I took 300 images of an Ostrich tarsometatarsus on a rocky background, moving the bone between sets of about 50 photos. This is what a sample look like:
And this is the output for those exact same images:
It took about 10 seconds per image (26mp images), but of course it’s all automated and chuggs away in the background, so that’s fine with me. I also found slightly better results using:
rembg -a -ae 15 -p <input_directory> <output_directory>
As recommended on the github page.
The outputted files are PNGs, which they need to be because the background is transparent, not just a solid colour.
I’m genuinely shocked how well it identified the object of interest in nearly all these photos, given it’s unlikely to have been trained on an image like this. There were some minor errors – a couple of images had a little trouble, either too much was removed or not enough:


So what difference did it make to photogrammetry? Well, if I run the original photos – where there’s a nice contrast and patterned stone background, and the object isn’t constent – through Metashape, on high, then…

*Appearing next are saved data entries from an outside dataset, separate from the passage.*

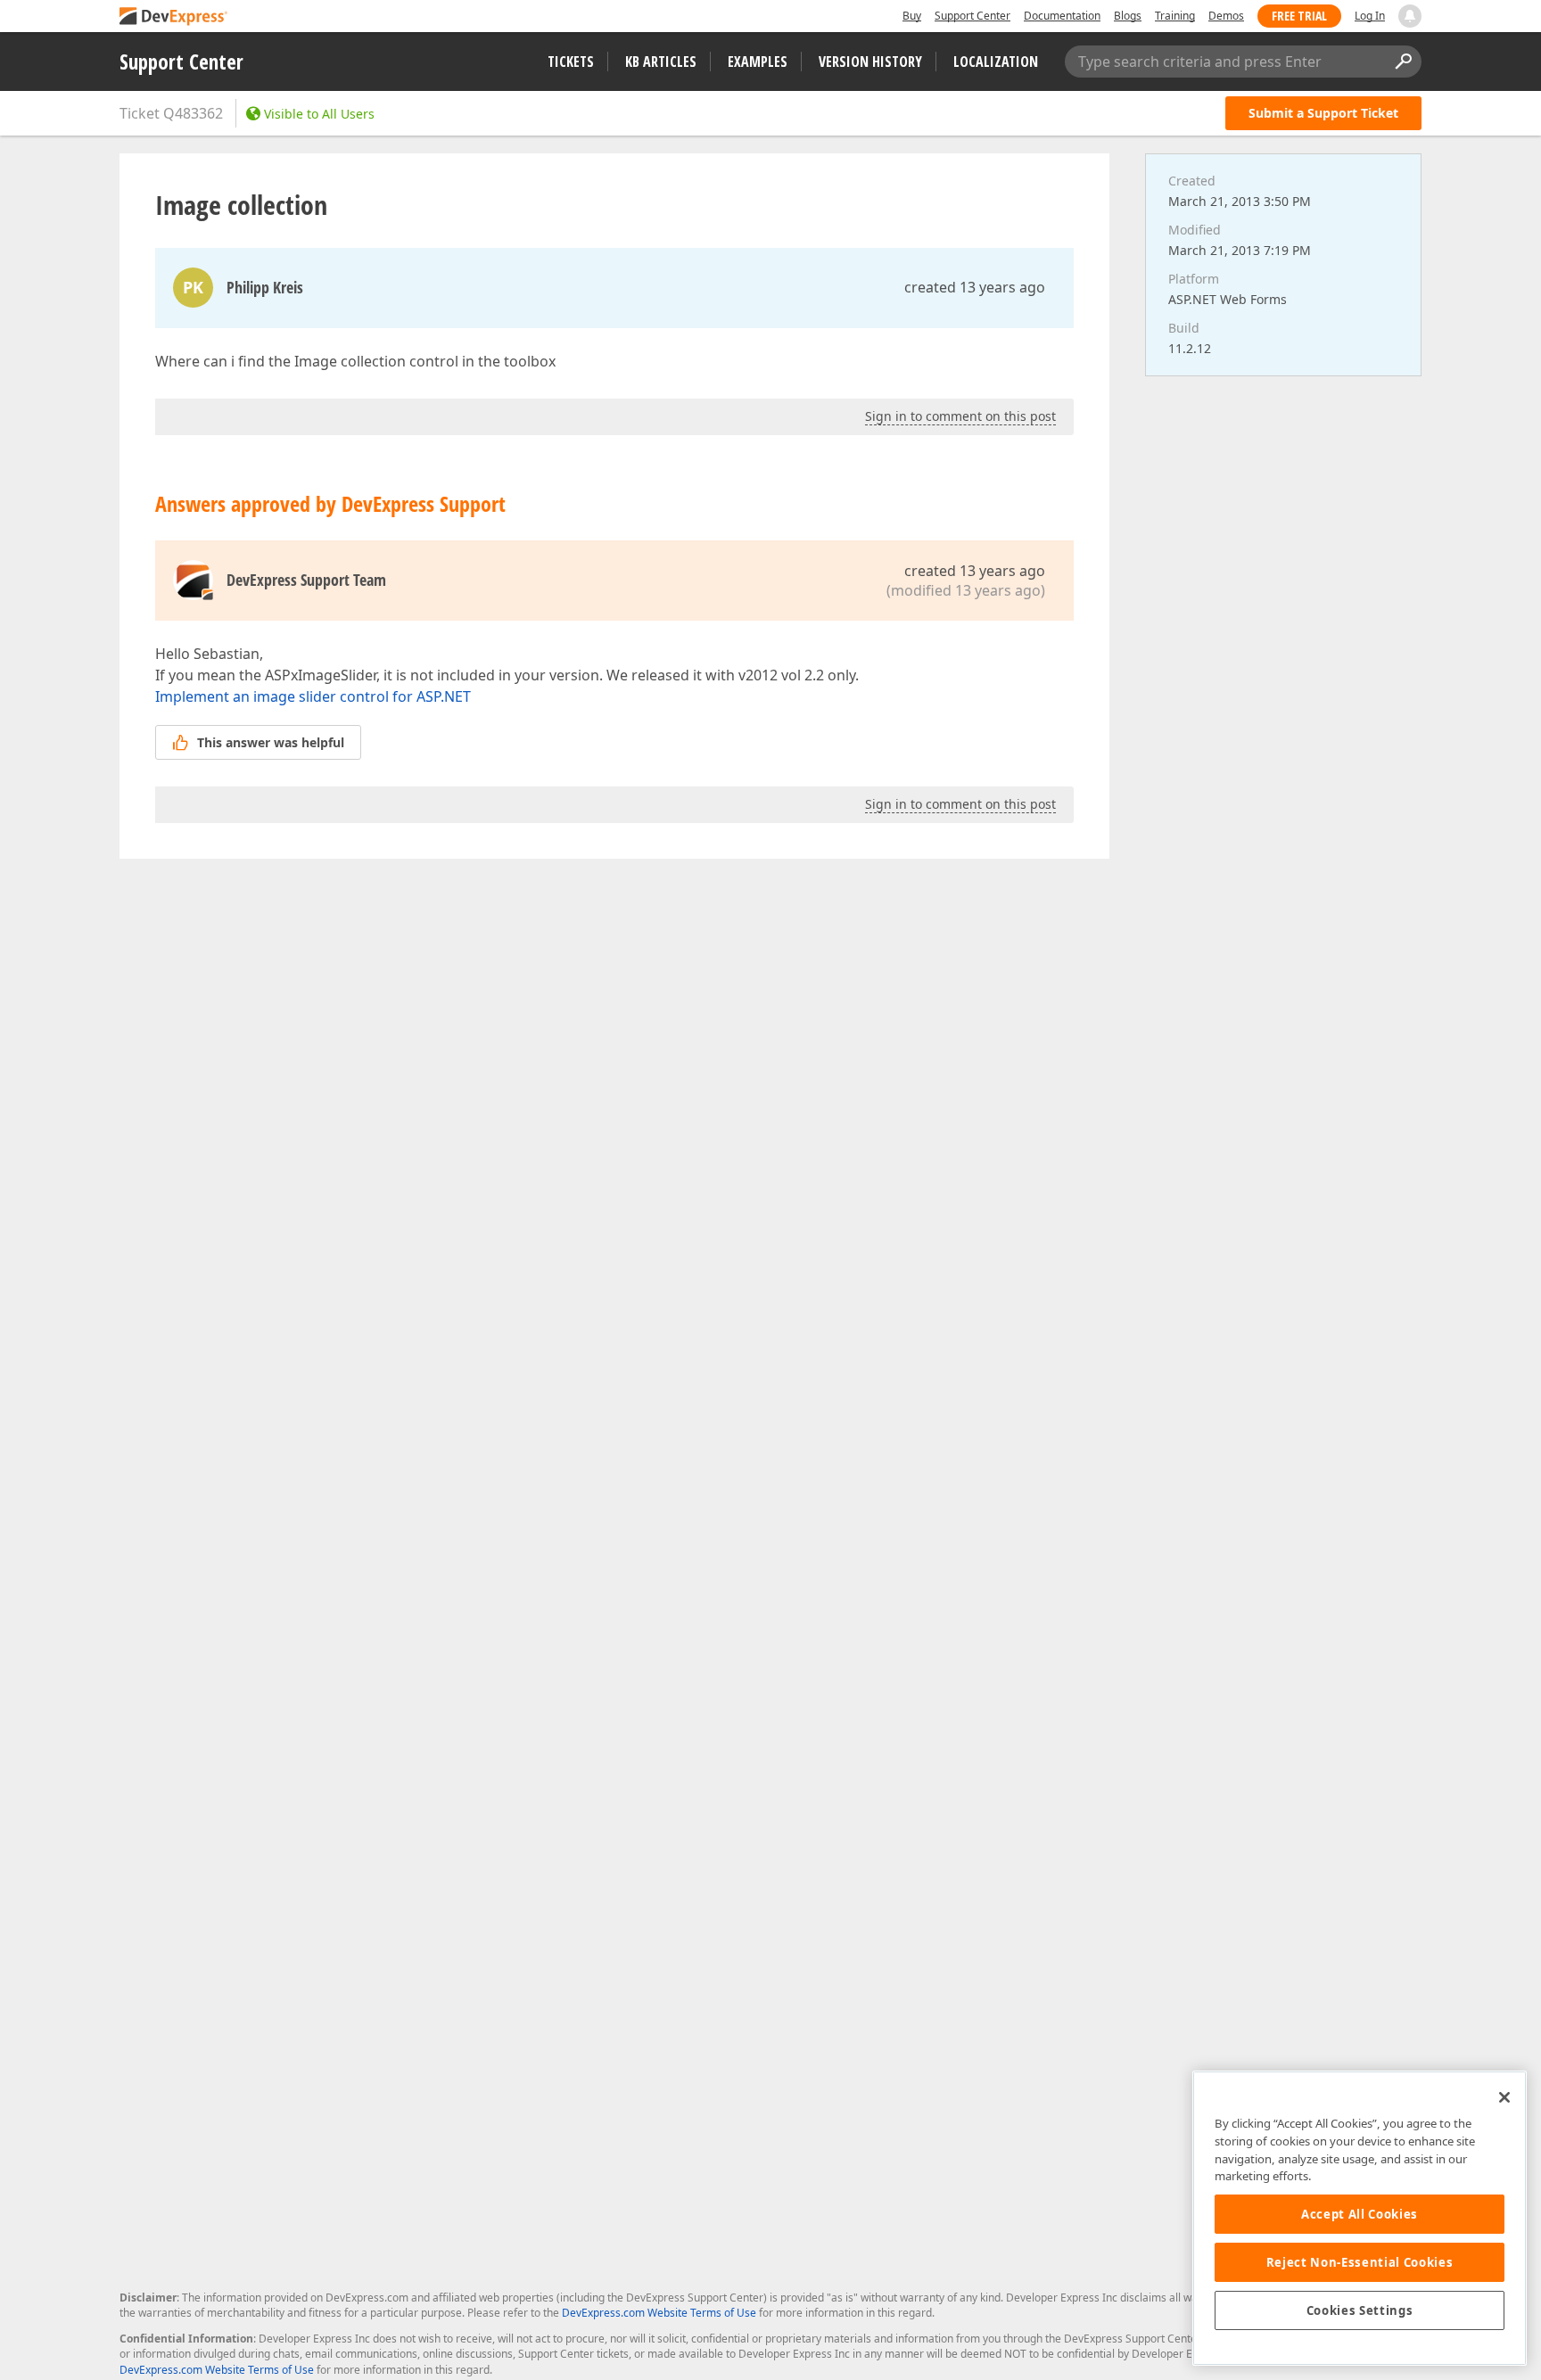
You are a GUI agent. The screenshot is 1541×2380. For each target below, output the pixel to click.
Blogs (1127, 15)
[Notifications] (1410, 16)
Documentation (1062, 15)
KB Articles (660, 61)
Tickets (571, 61)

If we hide the cameras, you can see that it’s just each orientation overlain, a common issue with datasets where the object moves but the background doesn’t:

However, running the new background-removed set with the same settings, almost every single camera matched, resulting in an amazing reconstruction. The sparse cloud had some errant points here and there:
But the final mesh was nigh on flawless:

There’s a few dark polygons seperate from the main bone mesh, but otherwise, no background in sight, and Metashape assumed the object was floating in space.
I can’t recommend REMBG enough, it’s awesome, and is going to be amazingly useful for digitizing specimens in the future. Daniel Gatis has a buy-me-a-coffee link on his Github or here: danielgatis (buymeacoffee.com), and if you find Daniel’s software useful, buy that man a drink!
Here’s the finished bone, with all the others from the foot:
Tried REMBG on xubuntu 20.04 to pre-process images (of Megalithic Stones) prior to feeding to Meshroom and Agisoft Metashape. Certainly cuts out a lot of clutter around final model and produces a model with better defined edges – a definite must have inclusion for photogrammetric workflow.
Do you have an option for sending files with comments ? – I can send a screen shot of original image + rembg image + Meshroom model + Agisoft model
Great, glad that worked! You can either leave a comment or contact me direct, and just upload a screenshot to dropbox/onedrive and share the link
Hi, Peter!
Results on such a hard case are very inspiring – rembg worked like a charm!
Note that it can be integrated with Metashape via Python script – see automatic_masking.py in metashape-scripts repository on github
Cool – that’s good to know, thanks.
Thank you for sharing this useful information. However, for me, removing the background is not a simple thing. That’s why I usually use online background remover tools. They are really cool and extremely helpful. I believe you should research and use them.
Thanks. I’ve given Photoshop a go, and it’s background removal is excellent for more complex objects: https://peterfalkingham.com/2020/01/13/the-new-select-object-tool-in-photoshop-2020-is-a-lifesaver-for-photogrammetry/
The problem is, when you’re doing photogrammetry with 100’s or 1000’s of images, you need a way to do it in batch, you can’t do individual images. What kind of online background removal tools do you use?
Thank you so much for this. Worked amazingly to remove background. Unfortunately, the images lost camera properties in the process and that is causing issues in Meshroom. Did you encounter such problem? If so, how did you resolve it. Any advice for how to deal with it?